YOUR INSTRUCTIONS => Work through the data below and state how many lines contain "Zorgpad", giving that number alone.

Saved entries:
++++++++

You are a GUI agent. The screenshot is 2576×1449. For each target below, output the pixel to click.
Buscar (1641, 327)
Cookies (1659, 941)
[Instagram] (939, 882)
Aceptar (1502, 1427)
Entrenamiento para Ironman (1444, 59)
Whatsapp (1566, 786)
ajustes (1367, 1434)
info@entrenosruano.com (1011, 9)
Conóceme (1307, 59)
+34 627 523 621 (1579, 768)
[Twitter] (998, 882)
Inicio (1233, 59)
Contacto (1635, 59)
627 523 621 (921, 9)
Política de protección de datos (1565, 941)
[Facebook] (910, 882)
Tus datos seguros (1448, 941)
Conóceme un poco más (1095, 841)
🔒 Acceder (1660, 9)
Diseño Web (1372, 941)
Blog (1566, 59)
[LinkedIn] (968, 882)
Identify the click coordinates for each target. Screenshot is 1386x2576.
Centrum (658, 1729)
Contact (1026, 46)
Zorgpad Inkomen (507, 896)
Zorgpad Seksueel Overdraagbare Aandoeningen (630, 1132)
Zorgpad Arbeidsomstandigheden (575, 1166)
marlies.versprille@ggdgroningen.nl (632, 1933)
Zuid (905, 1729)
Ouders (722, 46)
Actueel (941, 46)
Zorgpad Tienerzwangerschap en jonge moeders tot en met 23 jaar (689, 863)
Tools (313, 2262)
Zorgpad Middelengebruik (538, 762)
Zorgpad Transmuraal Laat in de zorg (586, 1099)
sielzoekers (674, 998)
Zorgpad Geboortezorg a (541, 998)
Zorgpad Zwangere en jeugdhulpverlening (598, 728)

++++++++

TASK ANSWER => 8